── TASK INPUTS

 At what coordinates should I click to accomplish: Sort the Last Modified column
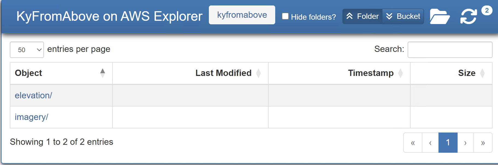[x=259, y=73]
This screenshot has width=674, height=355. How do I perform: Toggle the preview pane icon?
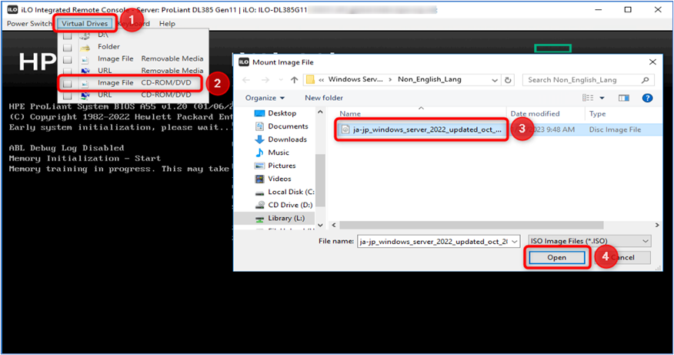coord(626,98)
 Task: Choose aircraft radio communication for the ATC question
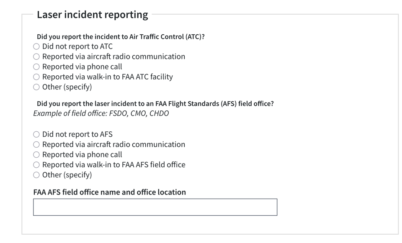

────

## WORK ITEM
Each entry above should be copied exactly. The pictures should not.

## EXERCISE ANSWER
 At what coordinates should I click to accomplish: Sort the Last Modified column
[x=259, y=73]
This screenshot has width=674, height=355. How do I perform: Toggle the preview pane icon?
coord(626,98)
 Task: Choose aircraft radio communication for the ATC question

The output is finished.